─── INPUT RECORDS
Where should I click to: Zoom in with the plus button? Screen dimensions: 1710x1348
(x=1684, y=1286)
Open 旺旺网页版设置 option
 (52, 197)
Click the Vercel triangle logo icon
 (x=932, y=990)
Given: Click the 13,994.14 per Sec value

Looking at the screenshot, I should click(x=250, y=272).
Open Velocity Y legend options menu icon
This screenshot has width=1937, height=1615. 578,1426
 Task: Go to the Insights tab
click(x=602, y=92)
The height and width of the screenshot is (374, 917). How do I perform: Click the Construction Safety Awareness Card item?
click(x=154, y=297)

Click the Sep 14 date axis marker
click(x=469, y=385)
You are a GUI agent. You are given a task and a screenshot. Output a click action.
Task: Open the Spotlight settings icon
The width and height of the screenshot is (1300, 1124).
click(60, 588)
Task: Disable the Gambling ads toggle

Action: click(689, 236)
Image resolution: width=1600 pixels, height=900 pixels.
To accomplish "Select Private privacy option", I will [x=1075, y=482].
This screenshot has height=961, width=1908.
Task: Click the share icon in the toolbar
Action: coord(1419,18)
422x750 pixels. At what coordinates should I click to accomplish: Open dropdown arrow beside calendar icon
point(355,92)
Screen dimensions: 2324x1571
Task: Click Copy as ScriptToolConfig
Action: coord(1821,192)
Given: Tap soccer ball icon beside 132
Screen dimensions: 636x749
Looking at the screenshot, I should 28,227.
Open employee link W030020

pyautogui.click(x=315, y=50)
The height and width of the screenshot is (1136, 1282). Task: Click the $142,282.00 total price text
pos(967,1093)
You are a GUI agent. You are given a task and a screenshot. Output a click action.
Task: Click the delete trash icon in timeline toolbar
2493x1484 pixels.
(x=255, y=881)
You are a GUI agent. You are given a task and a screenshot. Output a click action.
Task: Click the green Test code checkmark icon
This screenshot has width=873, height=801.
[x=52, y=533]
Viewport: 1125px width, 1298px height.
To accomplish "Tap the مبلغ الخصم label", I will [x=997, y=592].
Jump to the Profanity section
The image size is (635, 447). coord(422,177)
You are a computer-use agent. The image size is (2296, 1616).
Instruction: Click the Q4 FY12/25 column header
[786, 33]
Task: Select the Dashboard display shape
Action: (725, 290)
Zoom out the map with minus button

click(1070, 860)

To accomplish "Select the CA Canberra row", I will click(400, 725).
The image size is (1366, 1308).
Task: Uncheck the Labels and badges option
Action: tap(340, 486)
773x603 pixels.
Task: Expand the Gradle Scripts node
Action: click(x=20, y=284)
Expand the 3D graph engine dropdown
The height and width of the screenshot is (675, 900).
──────
*TASK GOAL*: Rewrite all of the items above, substituting "interface agent" for every occurrence of "GUI agent" and leaving everything else unchanged.

*TASK ANSWER*:
Where should I click to: Zoom in with the plus button? Screen dimensions: 1710x1348
(x=1684, y=1286)
Open 旺旺网页版设置 option
 (52, 197)
Click the Vercel triangle logo icon
 (x=932, y=990)
Given: Click the 13,994.14 per Sec value

Looking at the screenshot, I should click(x=250, y=272).
Open Velocity Y legend options menu icon
This screenshot has width=1937, height=1615. 578,1426
 Task: Go to the Insights tab
click(x=602, y=92)
The height and width of the screenshot is (374, 917). How do I perform: Click the Construction Safety Awareness Card item?
click(x=154, y=297)

Click the Sep 14 date axis marker
click(x=469, y=385)
You are a interface agent. You are given a task and a screenshot. Output a click action.
Task: Open the Spotlight settings icon
The width and height of the screenshot is (1300, 1124).
click(60, 588)
Task: Disable the Gambling ads toggle

Action: click(689, 236)
Image resolution: width=1600 pixels, height=900 pixels.
To accomplish "Select Private privacy option", I will [x=1075, y=482].
This screenshot has height=961, width=1908.
Task: Click the share icon in the toolbar
Action: coord(1419,18)
422x750 pixels. At what coordinates should I click to accomplish: Open dropdown arrow beside calendar icon
point(355,92)
Screen dimensions: 2324x1571
Task: Click Copy as ScriptToolConfig
Action: coord(1821,192)
Given: Tap soccer ball icon beside 132
Screen dimensions: 636x749
Looking at the screenshot, I should 28,227.
Open employee link W030020

pyautogui.click(x=315, y=50)
The height and width of the screenshot is (1136, 1282). Task: Click the $142,282.00 total price text
pos(967,1093)
You are a interface agent. You are given a task and a screenshot. Output a click action.
Task: Click the delete trash icon in timeline toolbar
2493x1484 pixels.
(x=255, y=881)
You are a interface agent. You are given a task and a screenshot. Output a click action.
Task: Click the green Test code checkmark icon
This screenshot has width=873, height=801.
[x=52, y=533]
Viewport: 1125px width, 1298px height.
To accomplish "Tap the مبلغ الخصم label", I will [x=997, y=592].
Jump to the Profanity section
The image size is (635, 447). coord(422,177)
You are a computer-use agent. The image size is (2296, 1616).
Instruction: Click the Q4 FY12/25 column header
[786, 33]
Task: Select the Dashboard display shape
Action: (725, 290)
Zoom out the map with minus button

click(1070, 860)

To accomplish "Select the CA Canberra row", I will click(400, 725).
The image size is (1366, 1308).
Task: Uncheck the Labels and badges option
Action: tap(340, 486)
773x603 pixels.
Task: Expand the Gradle Scripts node
Action: click(x=20, y=284)
Expand the 3D graph engine dropdown
The height and width of the screenshot is (675, 900).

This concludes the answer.